LOCATION: 14E-304
This talk will survey the broad ways that gender plays a role in food traditions within the Coptic Orthodox Christian community, both in Egypt and in diasporic contexts. The overview is followed by a specific examination of gendered food preparation, in the past and present. For instance, while male sacristans are usually charged with making Eucharistic bread, women home cooks have engaged in baking other religiously imbued pastries such as those honoring the feasts of the Archangel Michael and the Virgin Mary. Through a study of ritualistic tools, textual sources, and recent Christian visual media, the talk explores how Coptic women in this highly patriarchal and conservative milieu have used the kitchen to assert their religious expertise and, consequently, how they have played a critical role in upholding communal food traditions.
Febe Armanios is Professor of History at Middlebury College where she is also the Founding co-Director of the Axinn Center for the Humanities. She specializes in the history of Christian communities in the Middle East, especially of Egypt’s Copts, comparative religious practices, as well as food history and media studies. She’s the author of two books, Coptic Christianity in Ottoman Egypt (Oxford UP, 2011) and Halal Food: A History co-authored with Boğaç Ergene (Oxford UP, 2018).
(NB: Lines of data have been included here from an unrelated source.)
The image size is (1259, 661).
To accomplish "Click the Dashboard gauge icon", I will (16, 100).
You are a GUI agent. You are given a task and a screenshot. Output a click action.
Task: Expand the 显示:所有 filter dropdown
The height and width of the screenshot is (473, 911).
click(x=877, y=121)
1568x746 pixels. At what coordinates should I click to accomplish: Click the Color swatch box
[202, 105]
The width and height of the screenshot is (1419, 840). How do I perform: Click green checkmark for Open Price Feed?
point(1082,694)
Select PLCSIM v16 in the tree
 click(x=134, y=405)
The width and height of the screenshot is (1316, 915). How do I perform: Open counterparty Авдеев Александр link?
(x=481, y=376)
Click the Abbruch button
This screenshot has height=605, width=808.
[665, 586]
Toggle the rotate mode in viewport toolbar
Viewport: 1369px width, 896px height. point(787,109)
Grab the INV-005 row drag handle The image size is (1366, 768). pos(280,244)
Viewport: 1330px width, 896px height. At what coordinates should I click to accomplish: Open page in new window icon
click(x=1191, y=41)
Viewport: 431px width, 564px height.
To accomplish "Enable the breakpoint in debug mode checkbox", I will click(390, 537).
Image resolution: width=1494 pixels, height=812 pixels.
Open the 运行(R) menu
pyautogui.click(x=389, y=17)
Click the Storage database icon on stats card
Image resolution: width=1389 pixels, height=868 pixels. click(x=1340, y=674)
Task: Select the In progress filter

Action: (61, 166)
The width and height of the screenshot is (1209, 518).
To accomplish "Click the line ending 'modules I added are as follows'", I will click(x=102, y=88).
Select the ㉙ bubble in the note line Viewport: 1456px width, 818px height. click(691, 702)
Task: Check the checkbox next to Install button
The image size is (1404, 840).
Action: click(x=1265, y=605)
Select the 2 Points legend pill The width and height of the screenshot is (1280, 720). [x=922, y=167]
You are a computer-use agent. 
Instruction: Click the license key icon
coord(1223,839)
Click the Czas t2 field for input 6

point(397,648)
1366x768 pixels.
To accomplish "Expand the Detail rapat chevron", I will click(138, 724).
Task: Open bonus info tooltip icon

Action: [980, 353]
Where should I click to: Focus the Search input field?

Currently, she is completing a third book titled Satellite Ministries: The Rise of Christian Television in the Middle East. She has also begun research for a new project that explores comparative Christian food practices in Ottoman and post-Ottoman locales, including in Egypt, Lebanon, Greece, Cyprus, and Turkey.
The McMillan-Stewart lectures are coordinated by the MIT Program in Gender and Women's Studies and are organized by the holder of the namesake chair, Lerna Ekmekcioglu, Director of the Women’s & Gender Studies Program and member of the MIT History Faculty since 2011. Endowed by Geneviève McMillan, the lectures provide a space for scholars, artists, journalists, activists, and other experts to reflect on issues related to women in the developing world, specifically (but not exclusively) in the Middle East and North Africa. Lectures are free and open to the public.
This event will take place in room 2-105 at 5pm. All are welcome.